Sono ormai trascorsi 33 giorni dall’inizio dell’anno e sembra destinato a presentarci una delle prove più dure che dovremo affrontare come nazione. Non stiamo affatto esagerando. L’attuale amministrazione statunitense si è fatta coraggio, spingendosi a livelli di pressione e a un blocco più restrittivo che non sono fantascienza.
Spetterà al popolo cubano non solo mantenere la calma nel prendere decisioni nei momenti cruciali, ma anche prepararsi al peggior scenario economico, politico, sociale e militare che un avversario ossessionato dall’esempio rivoluzionario, a sole 145 chilometri di distanza, potrebbe escogitare.
Non ci attendono giorni di relax. La guerra mediatica, che cerca di preparare il terreno per un’esplosione dall’interno, è durata troppo a lungo e si protrae per troppo tempo, quando il carburante non sarà più sufficiente per l’elettricità, i trasporti, la produzione alimentare, l’economia e la vita quotidiana nelle nostre campagne e nelle nostre città.
E contro un male simile si alzeranno – e stanno già cominciando a fiorire – voci che chiedono di negoziare, di sederci a un tavolo a cui non è stata Cuba a tagliare gambe e sedie in 67 anni, ma loro stessi, volendo imporci una falsa democrazia che non hanno il diritto di dettarci, perché siamo liberi, indipendenti e sovrani, poiché proprio il 1° gennaio 1959 siamo usciti dai loro stivali e dai loro artigli con una Rivoluzione popolare e trionfante.

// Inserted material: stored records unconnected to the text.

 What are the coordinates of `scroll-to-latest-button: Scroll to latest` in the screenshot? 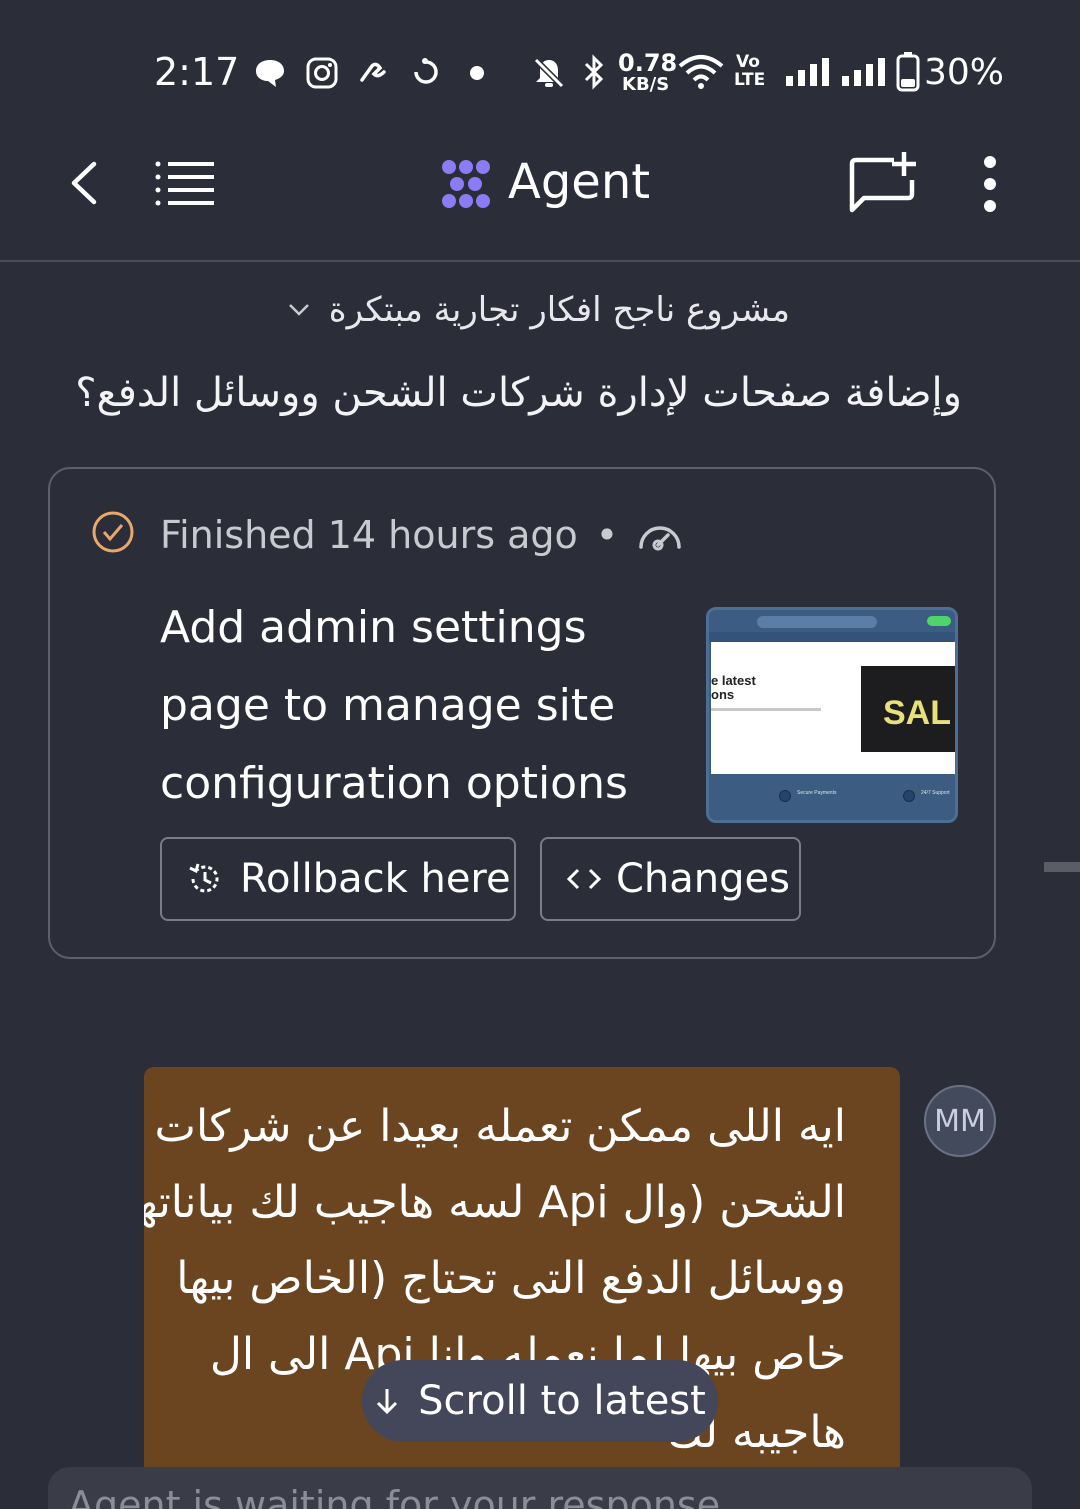 It's located at (540, 1401).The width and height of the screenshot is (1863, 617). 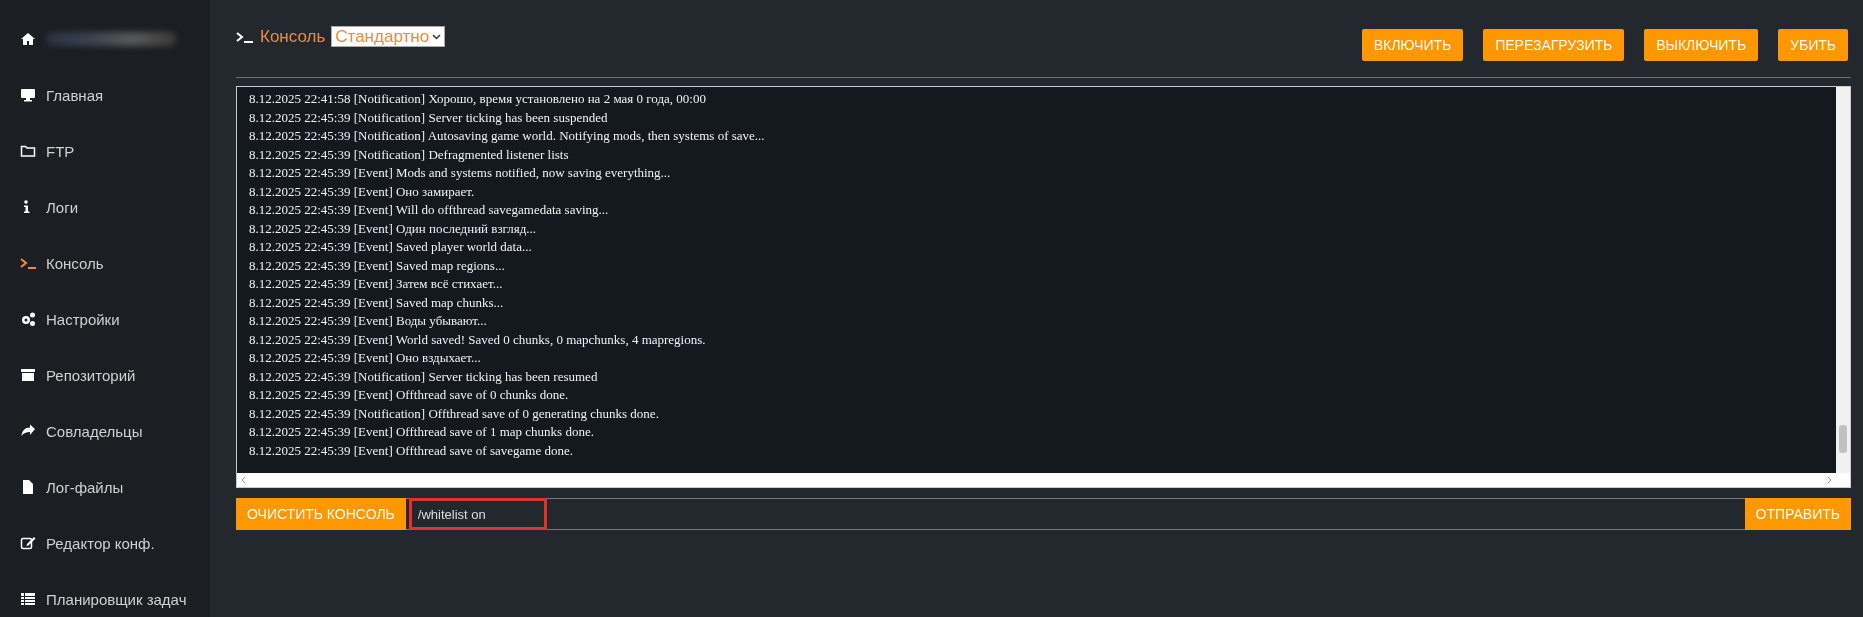 I want to click on log-line: 8.12.2025 22:41:58 [Notification] Хорошо, время установлено на 2 мая 0 года, 00:00, so click(x=478, y=99).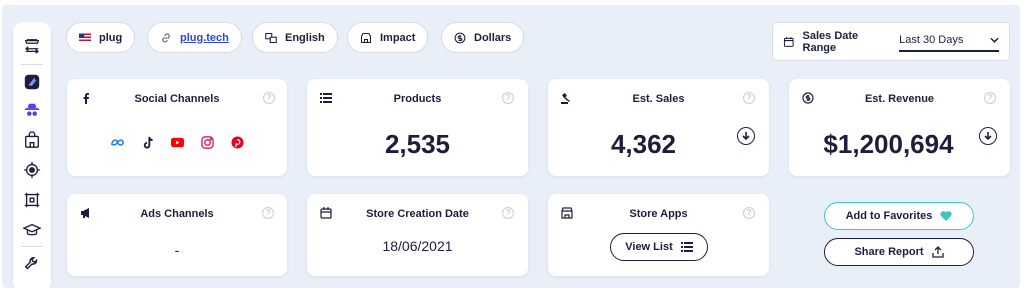  I want to click on sort-chip: Impact, so click(388, 38).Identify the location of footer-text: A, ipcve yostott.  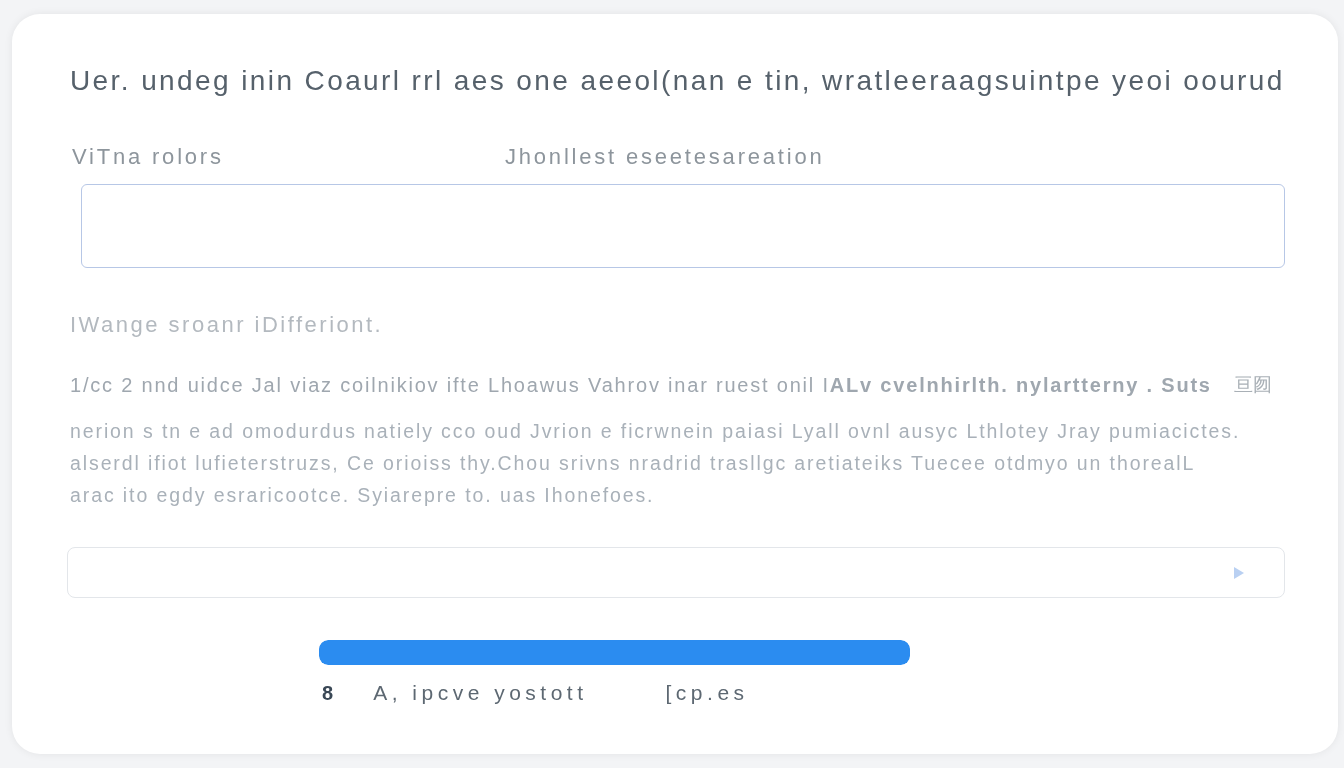
(480, 693).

José Martí ha lottato e definito una patria “di tutti e per il bene di tutti”, ma senza interferenze straniere; senza strangolamenti economici dovuti a una posizione ideologica contraria all’imperialismo più potente e schiacciante che sia mai esistito; senza l’ombra americana alle nostre spalle a guidarci in alcun cammino.

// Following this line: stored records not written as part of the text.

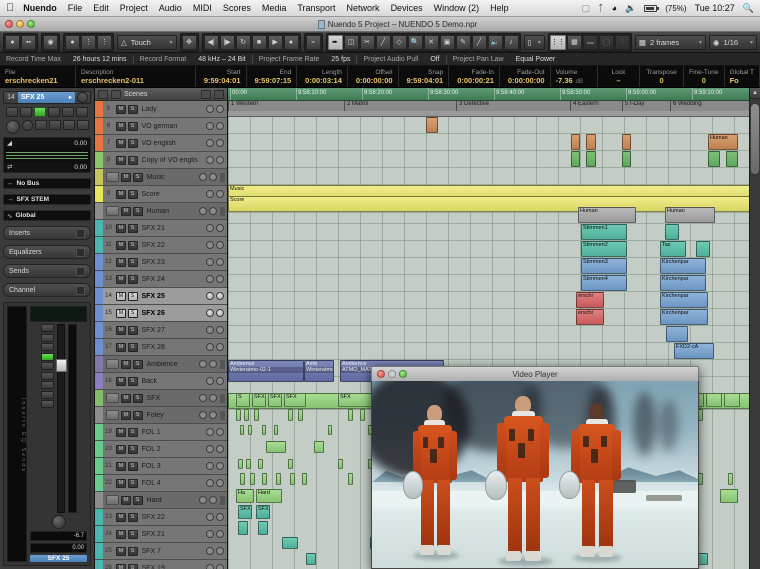 Image resolution: width=760 pixels, height=569 pixels. Describe the element at coordinates (431, 42) in the screenshot. I see `x-icon: ✕` at that location.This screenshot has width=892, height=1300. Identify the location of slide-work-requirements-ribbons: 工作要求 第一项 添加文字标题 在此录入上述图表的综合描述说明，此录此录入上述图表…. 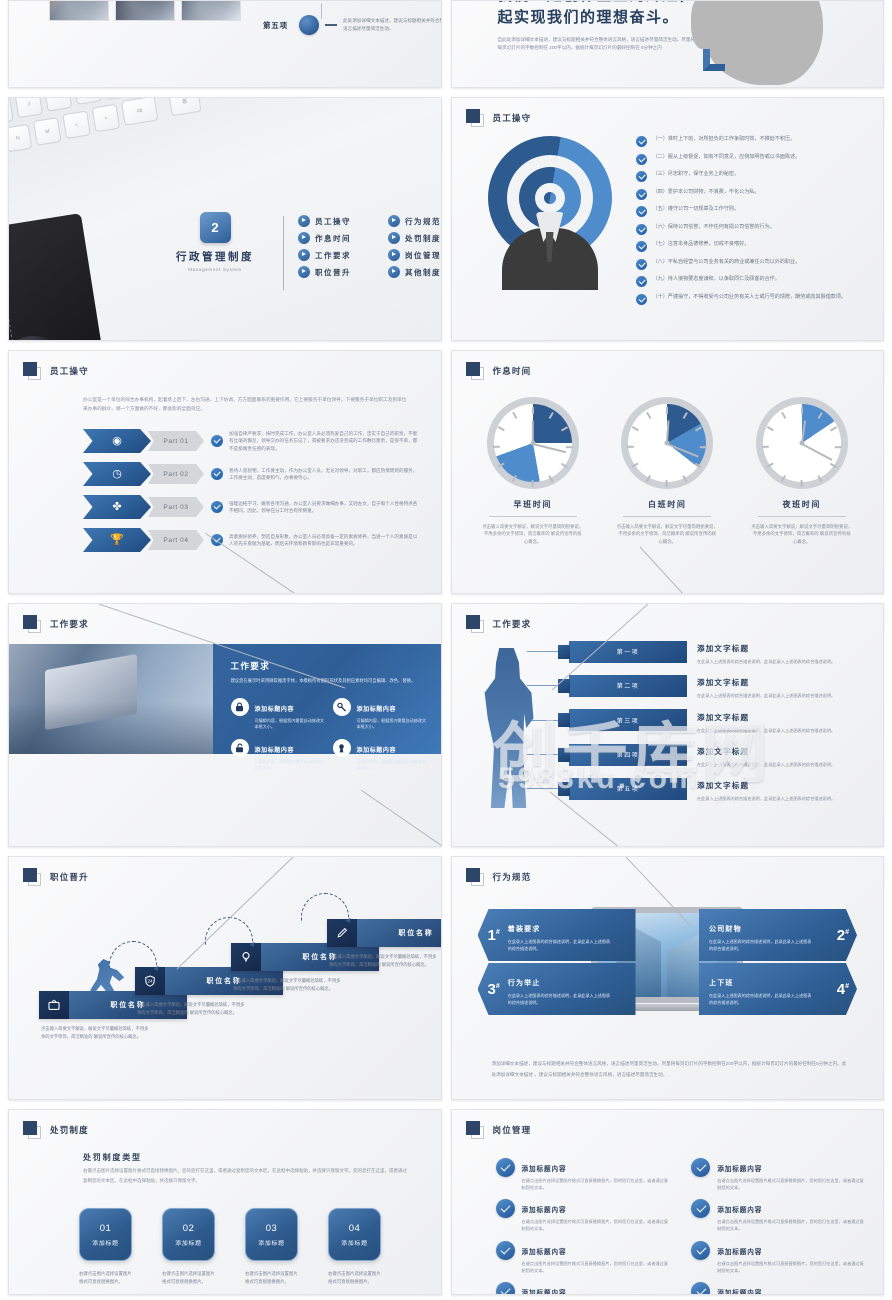
(667, 725).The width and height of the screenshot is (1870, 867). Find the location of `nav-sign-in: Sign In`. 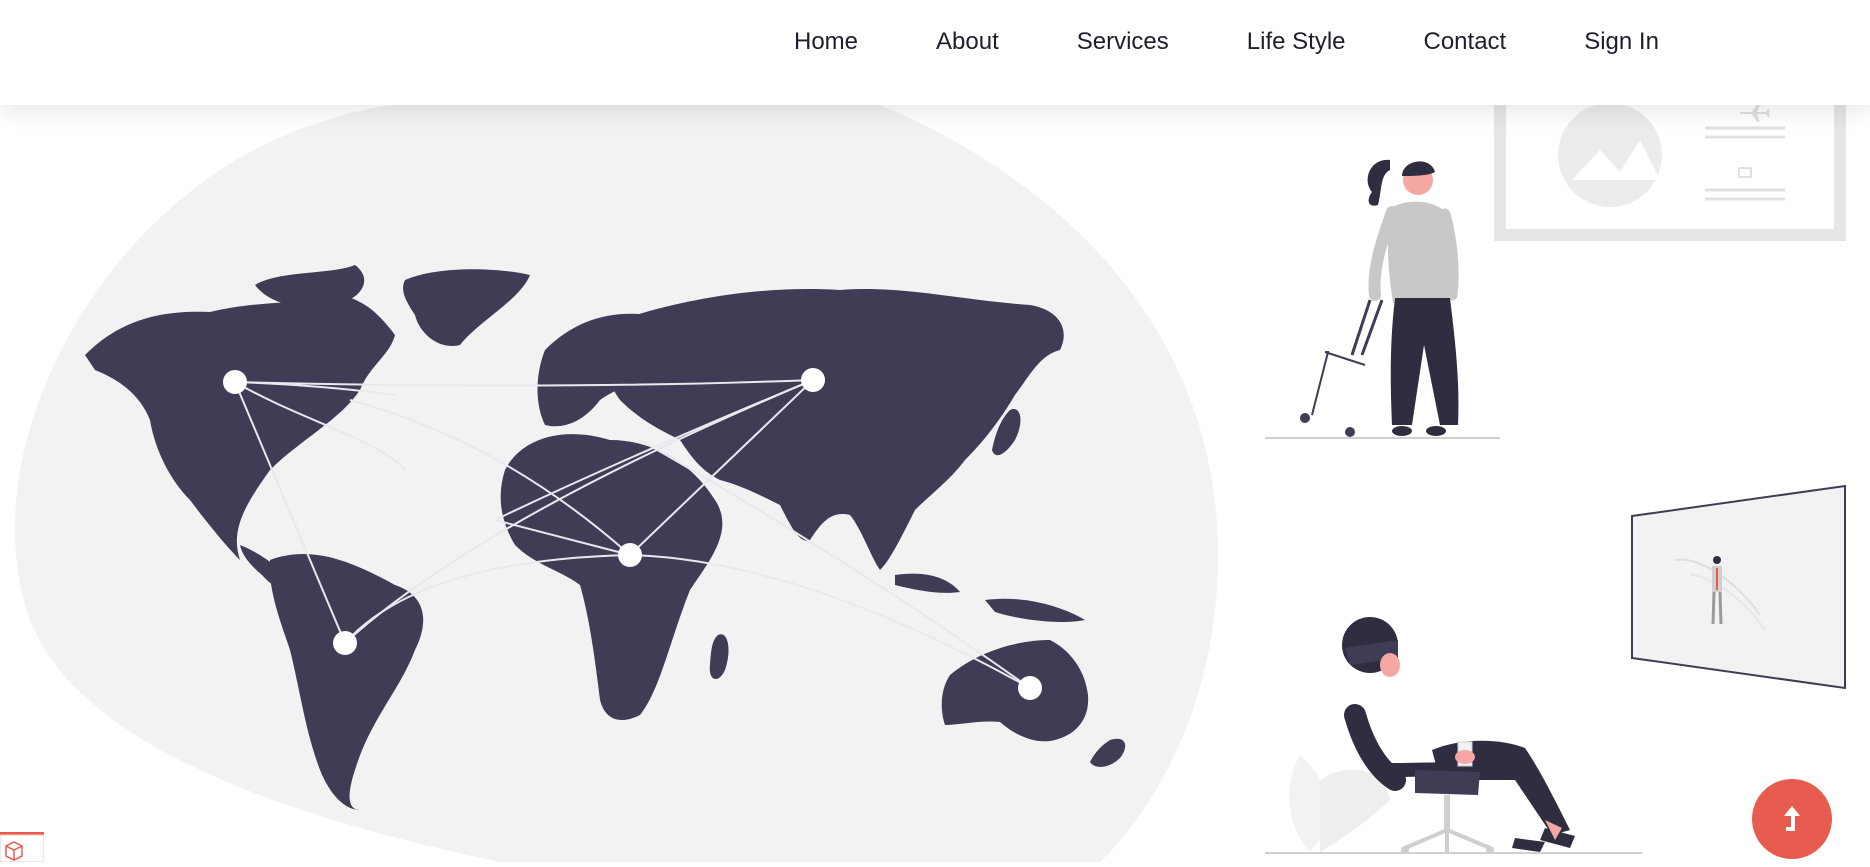

nav-sign-in: Sign In is located at coordinates (1622, 42).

Ogni ora, ogni giorno, ogni settimana, ogni mese del 2026 rappresenta una sfida per la vita. Fidel lo ha detto chiaramente e precisamente: “Non ci piace essere minacciati”. E naturalmente, nessuno vuole morire, ma piuttosto lavorare e andare avanti con le proprie forze. Tutto ciò che lo impedisce è un attacco alla Patria. Essere ogni giorno più cubani significa difenderci come i mambí e i ribelli, con i fucili e le idee. E con la certezza che, come loro: vinceremo!